Morphine sulfate is an opioid agonist and a Schedule II controlled substance with an acknowledged abuse liability. The risk of accidental misuse and abuse of morphine was the focus of the development program for ARYMO ER, which demonstrated physical and chemical features that are resistant to both common and more rigorous methods of manipulation, based on Egalet's proprietary Guardian Technology.

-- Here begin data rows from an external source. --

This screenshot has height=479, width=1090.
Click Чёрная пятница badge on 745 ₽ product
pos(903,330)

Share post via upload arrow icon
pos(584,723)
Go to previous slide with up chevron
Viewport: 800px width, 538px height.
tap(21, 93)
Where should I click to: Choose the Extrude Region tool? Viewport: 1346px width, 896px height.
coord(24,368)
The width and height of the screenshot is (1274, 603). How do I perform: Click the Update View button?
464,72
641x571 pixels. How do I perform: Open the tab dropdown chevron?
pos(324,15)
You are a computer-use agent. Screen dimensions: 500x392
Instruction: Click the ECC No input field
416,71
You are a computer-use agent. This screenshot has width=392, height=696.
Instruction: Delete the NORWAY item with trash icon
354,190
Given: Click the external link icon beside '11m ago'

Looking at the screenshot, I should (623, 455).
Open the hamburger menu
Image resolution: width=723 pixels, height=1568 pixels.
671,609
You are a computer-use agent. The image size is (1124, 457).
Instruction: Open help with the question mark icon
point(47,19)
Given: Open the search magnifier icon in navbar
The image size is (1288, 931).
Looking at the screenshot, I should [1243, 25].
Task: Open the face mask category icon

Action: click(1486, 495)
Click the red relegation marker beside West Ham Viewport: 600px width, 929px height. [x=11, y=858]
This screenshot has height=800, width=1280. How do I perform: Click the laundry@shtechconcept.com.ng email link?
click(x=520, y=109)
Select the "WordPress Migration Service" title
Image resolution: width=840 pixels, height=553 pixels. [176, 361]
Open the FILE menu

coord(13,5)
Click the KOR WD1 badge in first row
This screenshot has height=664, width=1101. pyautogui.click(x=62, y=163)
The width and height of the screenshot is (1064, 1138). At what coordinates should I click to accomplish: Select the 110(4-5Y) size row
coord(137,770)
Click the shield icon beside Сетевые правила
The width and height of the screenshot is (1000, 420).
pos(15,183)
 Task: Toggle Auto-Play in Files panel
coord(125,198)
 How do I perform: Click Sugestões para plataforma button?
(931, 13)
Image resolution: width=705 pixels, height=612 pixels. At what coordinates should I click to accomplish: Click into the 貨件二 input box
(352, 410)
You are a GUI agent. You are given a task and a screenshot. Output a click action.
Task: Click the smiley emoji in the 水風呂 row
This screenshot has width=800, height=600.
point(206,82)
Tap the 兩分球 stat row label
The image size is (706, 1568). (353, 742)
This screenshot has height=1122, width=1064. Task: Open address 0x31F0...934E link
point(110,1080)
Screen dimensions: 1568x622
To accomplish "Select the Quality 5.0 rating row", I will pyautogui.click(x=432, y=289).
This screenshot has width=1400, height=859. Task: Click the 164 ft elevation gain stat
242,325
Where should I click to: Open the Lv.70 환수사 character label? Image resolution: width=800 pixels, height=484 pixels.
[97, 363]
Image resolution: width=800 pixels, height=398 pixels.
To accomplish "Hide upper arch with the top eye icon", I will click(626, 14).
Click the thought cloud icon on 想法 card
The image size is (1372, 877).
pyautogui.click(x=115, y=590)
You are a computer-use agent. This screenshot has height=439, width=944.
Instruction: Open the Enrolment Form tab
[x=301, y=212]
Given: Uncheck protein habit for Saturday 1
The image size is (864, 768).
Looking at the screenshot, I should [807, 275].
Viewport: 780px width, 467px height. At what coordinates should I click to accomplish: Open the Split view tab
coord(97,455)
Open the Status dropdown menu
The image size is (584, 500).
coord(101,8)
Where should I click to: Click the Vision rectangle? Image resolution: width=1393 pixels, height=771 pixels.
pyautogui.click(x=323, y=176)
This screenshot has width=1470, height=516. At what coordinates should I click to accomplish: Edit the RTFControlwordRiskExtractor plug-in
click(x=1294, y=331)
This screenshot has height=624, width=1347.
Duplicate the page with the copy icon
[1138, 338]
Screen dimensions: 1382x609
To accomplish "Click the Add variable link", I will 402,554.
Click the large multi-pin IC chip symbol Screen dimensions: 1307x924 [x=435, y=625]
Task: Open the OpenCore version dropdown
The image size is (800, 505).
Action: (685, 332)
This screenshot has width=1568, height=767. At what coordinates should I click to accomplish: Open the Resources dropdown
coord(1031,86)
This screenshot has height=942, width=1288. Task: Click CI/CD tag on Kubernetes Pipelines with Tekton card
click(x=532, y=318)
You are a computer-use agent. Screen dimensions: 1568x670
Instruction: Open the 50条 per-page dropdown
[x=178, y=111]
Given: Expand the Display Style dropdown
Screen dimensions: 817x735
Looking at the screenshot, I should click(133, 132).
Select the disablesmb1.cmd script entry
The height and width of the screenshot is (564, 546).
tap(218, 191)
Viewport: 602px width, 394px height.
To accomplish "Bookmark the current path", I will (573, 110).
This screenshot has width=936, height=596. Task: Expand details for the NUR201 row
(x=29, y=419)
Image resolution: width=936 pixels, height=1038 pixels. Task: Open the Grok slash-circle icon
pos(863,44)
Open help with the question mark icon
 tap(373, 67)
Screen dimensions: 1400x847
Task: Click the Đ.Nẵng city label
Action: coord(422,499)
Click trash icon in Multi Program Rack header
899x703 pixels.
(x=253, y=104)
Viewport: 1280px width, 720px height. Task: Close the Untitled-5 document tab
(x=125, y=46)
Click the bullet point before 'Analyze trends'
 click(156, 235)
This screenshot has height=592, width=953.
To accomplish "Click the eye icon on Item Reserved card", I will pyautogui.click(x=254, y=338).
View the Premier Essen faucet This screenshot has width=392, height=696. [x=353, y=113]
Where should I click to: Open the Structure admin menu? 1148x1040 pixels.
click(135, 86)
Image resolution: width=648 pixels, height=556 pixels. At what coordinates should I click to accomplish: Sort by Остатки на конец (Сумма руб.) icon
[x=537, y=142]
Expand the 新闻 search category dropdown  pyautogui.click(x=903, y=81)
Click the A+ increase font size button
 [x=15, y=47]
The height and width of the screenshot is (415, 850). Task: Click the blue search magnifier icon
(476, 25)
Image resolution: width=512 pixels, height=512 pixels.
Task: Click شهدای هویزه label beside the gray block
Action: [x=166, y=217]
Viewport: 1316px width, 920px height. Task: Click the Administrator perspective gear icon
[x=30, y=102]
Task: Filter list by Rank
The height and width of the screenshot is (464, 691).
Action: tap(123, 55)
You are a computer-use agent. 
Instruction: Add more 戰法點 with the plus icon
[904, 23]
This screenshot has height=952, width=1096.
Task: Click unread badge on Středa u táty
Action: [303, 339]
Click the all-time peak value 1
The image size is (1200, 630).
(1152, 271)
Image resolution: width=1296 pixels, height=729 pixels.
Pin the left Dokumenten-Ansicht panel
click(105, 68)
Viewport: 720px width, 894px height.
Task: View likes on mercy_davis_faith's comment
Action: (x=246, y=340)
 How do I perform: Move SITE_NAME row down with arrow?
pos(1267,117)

Egalet's Guardian Technology was developed to deliver commonly abused prescription medications in an abuse-deterrent form. Egalet's proprietary Guardian Technology is a polymer matrix tablet technology that utilizes a novel manufacturing process, plastic injection molding, which results in tablets with controlled-release properties as well as physical and chemical features that have been demonstrated to resist both common and rigorous methods of manipulation. Guardian Technology results in tablets that are extremely hard, very difficult to chew, resistant to particle size reduction, and inhibit/block attempts at chemical extraction of the active pharmaceutical ingredient. In addition, the technology results in a viscous hydrogel on contact with liquid, making syringeability very difficult. These features are important to address the risk of accidental misuse (e.g., chewing) in patients with chronic pain, as well as intentional abuse using more rigorous methods of manipulation.